Are You Okay, Web?

Believe me or not, but there’s something seriously wrong with the web. In fact, I have observed that it has never recovered after the May 14 trauma that it experienced when Google systems went out of order.

During the past 10 days or so, most of the sites are showing totally erratic behavior. They’re either not opening up or only some pages are working for them. When you click on the links, they refuse to work. Or text appears but pictures disappear. And after sometime, everything is suddenly normal. No, it’s not any evil spirit. I don’t believe in that. Then?

First, I thought the interruptions are happening to high-traffic content sites. But no; it’s true even for one-visitor-a-day kind of company sites also. As I couldn’t find any pattern in this change, it seems to be all random. This could be a local problem also in my area (I live in New Delhi, India and use a Wi-Fi connection for Internet access.)

If other users are also facing such a problem, they may use the “Comments” section with this article to share their experiences.

This may be a local or temporary flaw. In general, however, I must tell you that this web thing is not yet stable. I have been using various web tools and technologies for over 10 years and have written a lot about them.

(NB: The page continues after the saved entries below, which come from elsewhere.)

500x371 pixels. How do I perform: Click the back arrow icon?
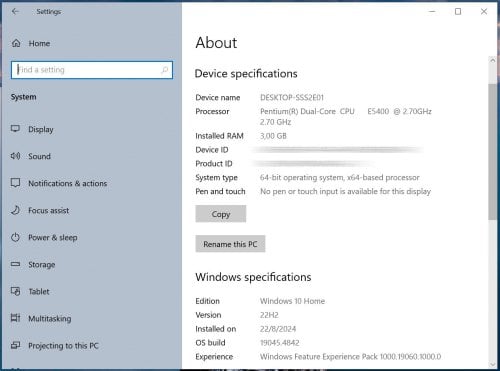click(x=15, y=12)
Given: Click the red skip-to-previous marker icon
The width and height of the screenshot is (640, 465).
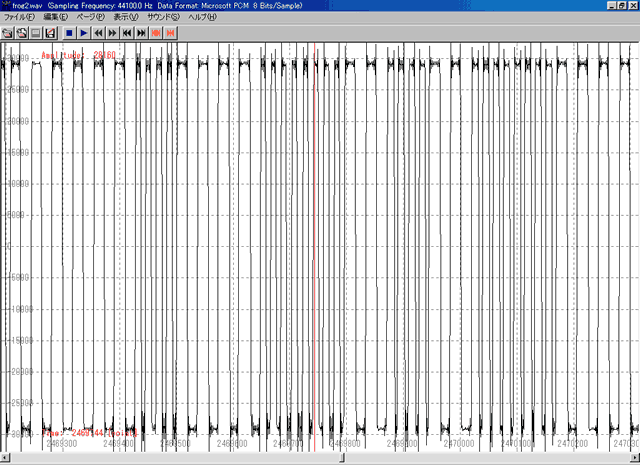Looking at the screenshot, I should [x=156, y=33].
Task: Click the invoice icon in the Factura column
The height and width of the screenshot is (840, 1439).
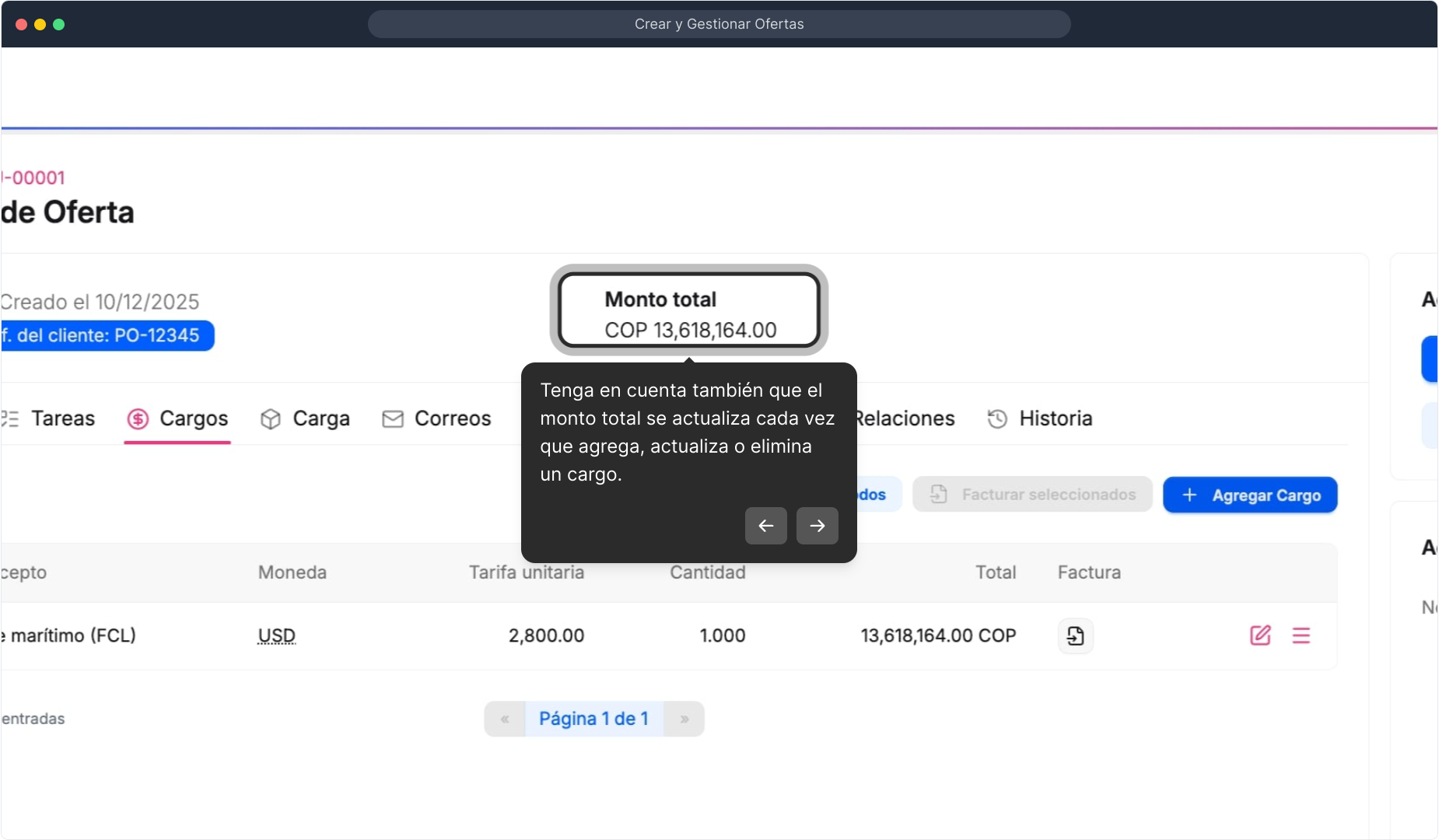Action: click(1075, 636)
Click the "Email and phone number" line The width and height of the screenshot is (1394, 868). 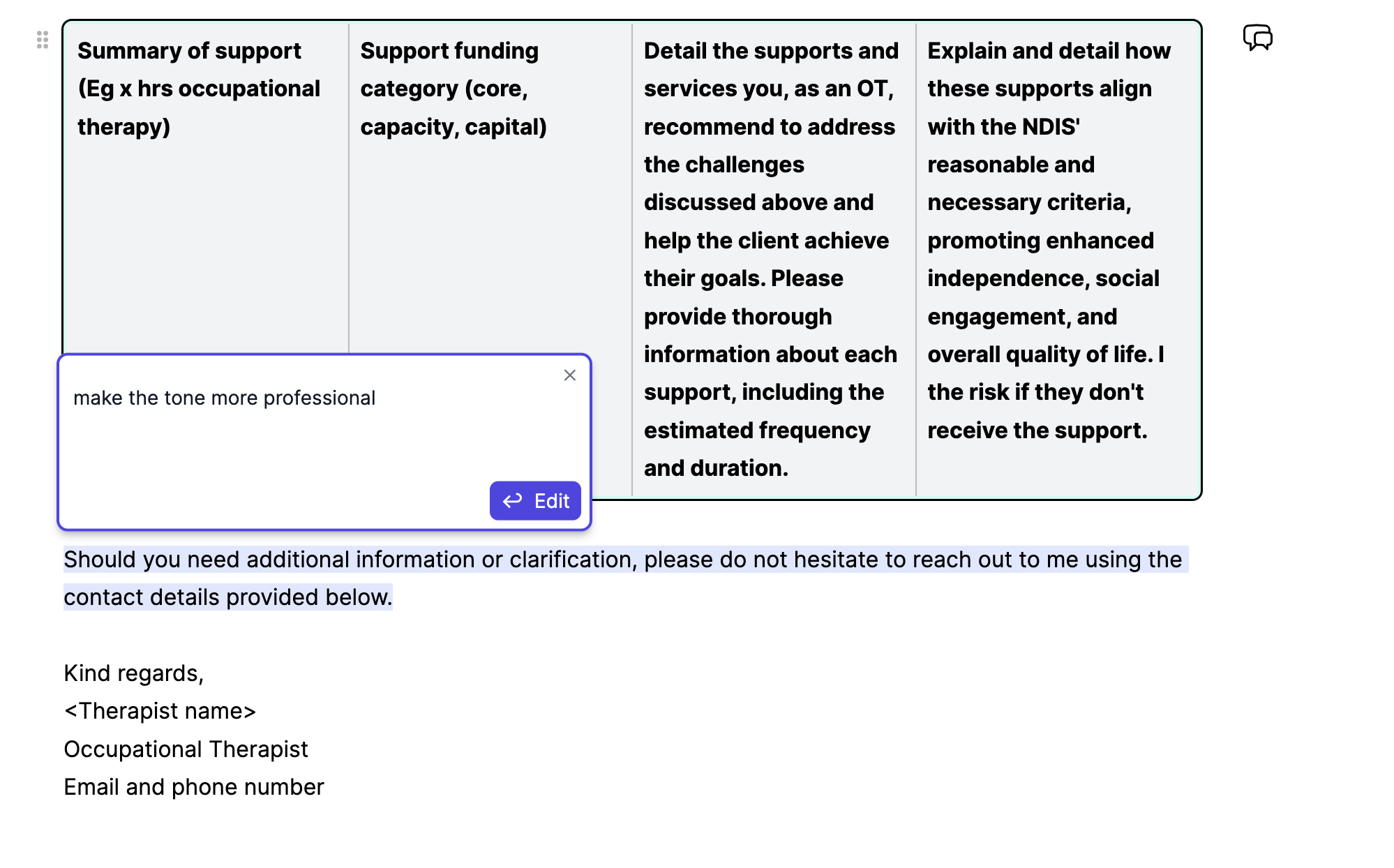[x=194, y=787]
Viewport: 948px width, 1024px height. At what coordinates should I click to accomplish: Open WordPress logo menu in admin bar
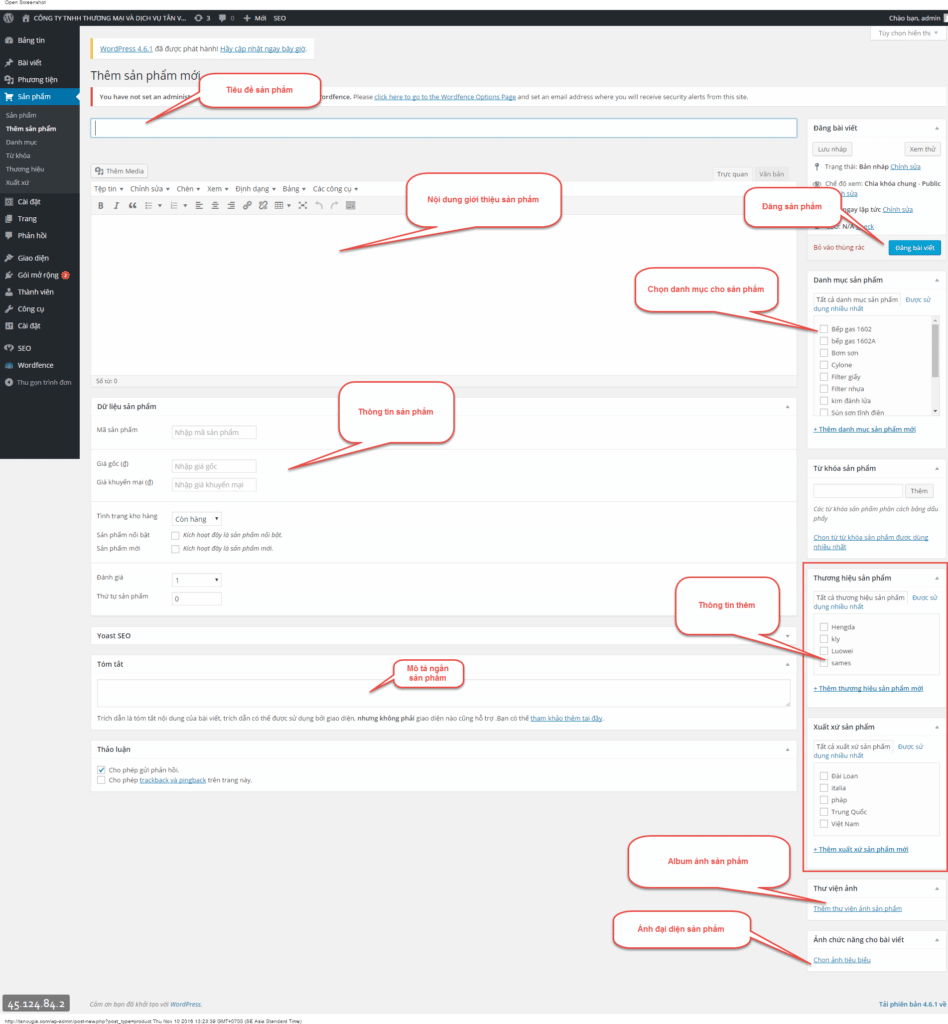pos(8,18)
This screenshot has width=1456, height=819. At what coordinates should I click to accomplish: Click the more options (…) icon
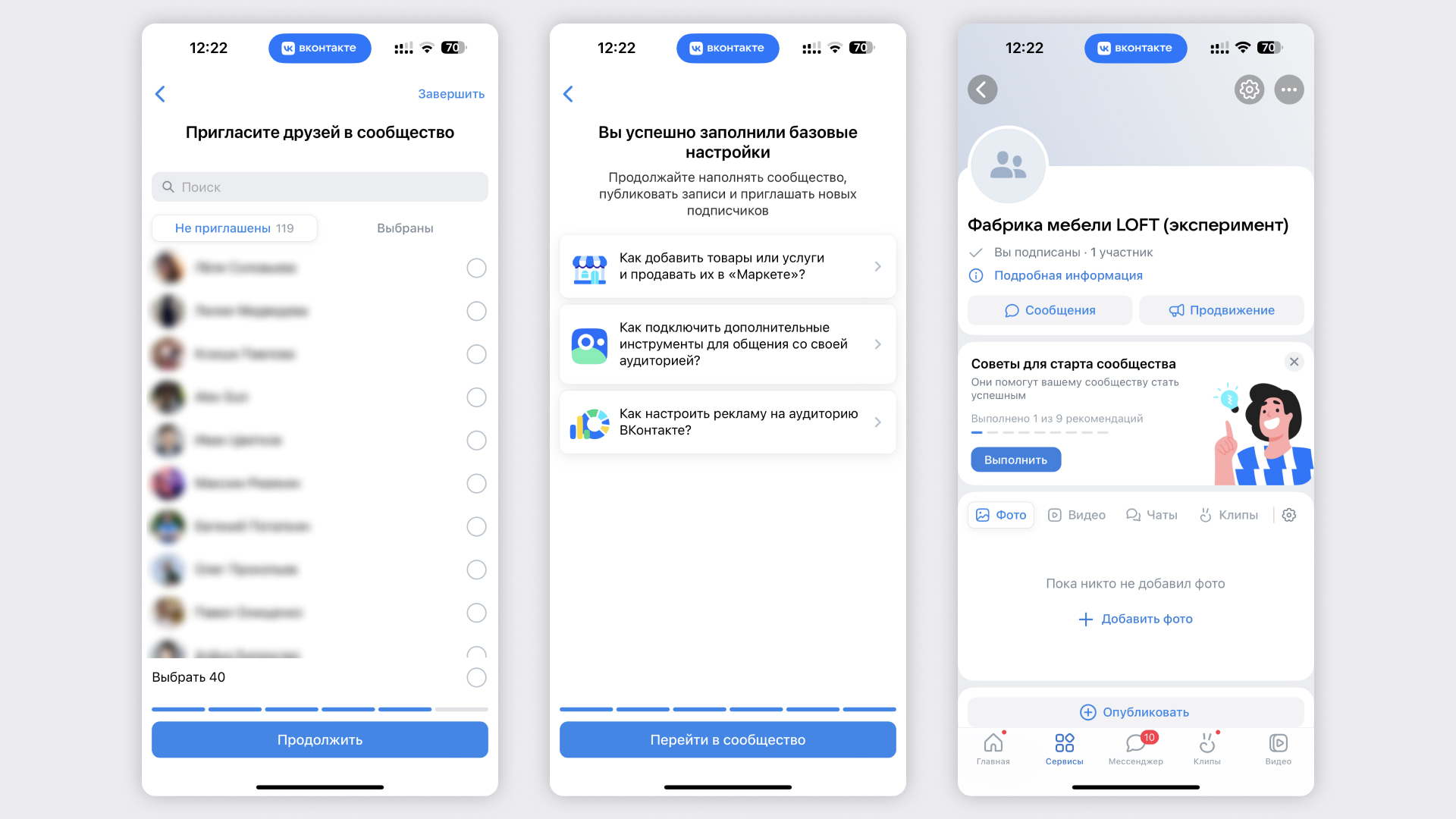pos(1289,90)
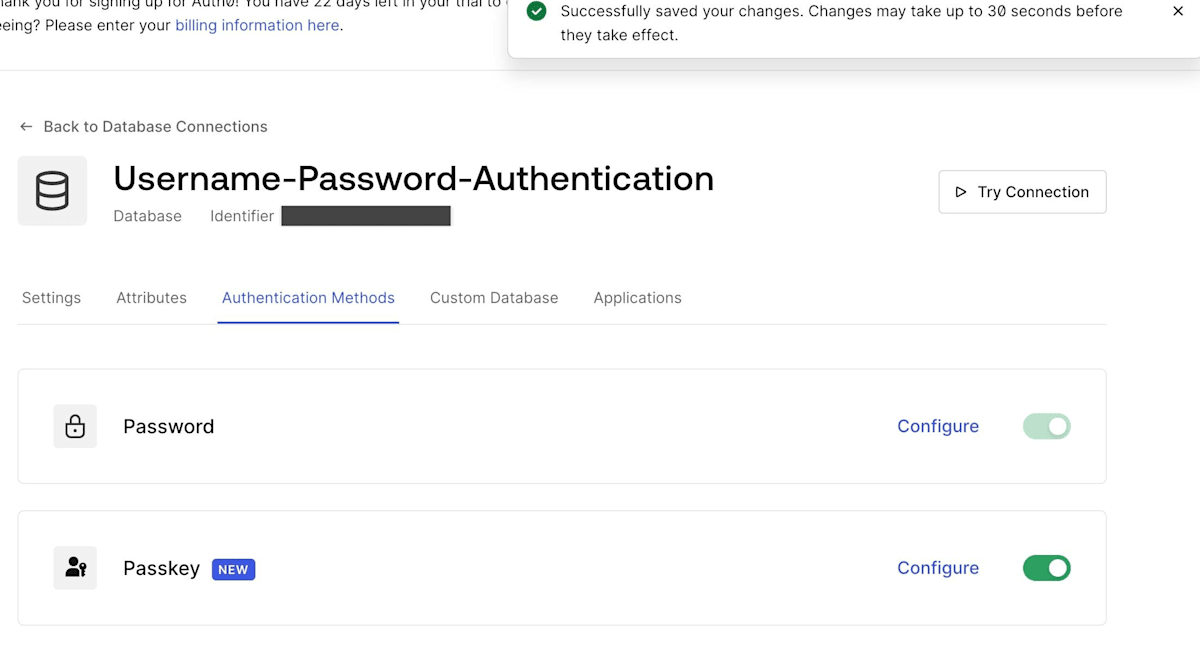This screenshot has width=1200, height=647.
Task: Open Configure for Password
Action: pos(938,426)
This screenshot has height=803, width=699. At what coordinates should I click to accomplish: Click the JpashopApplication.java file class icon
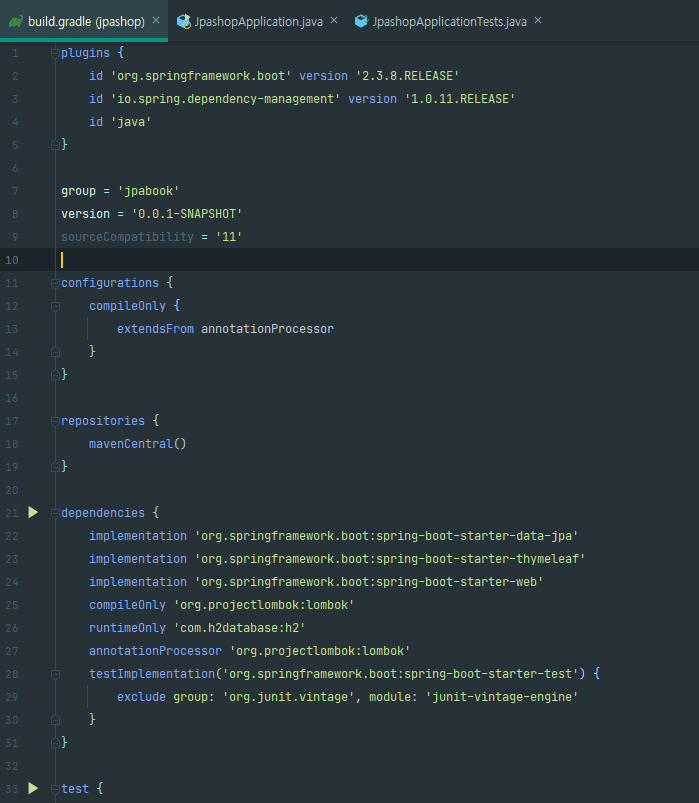(x=183, y=22)
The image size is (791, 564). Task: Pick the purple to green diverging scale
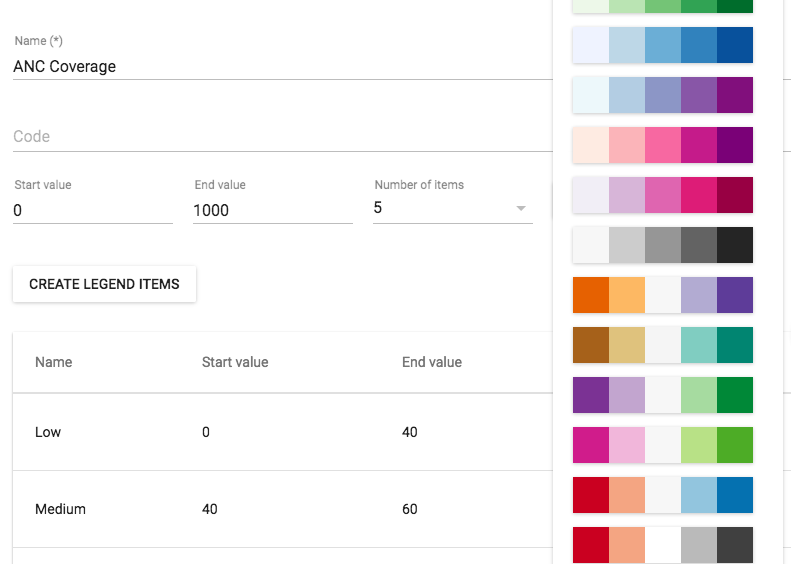[662, 395]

During this period, I’ve observed that their number has been increasing exponentially, but their reliability has always ebbed down. Most of the web technologies – from search to social sites to analytics to content systems – are too raw and shaky.

And now this “social” trend is adding fuel to the fire. Today, any company that has anything to do with the web is hugely infatuated with this social thing. In the process, these companies are encouraging users to throw everything brought from everywhere into their own or public social sites.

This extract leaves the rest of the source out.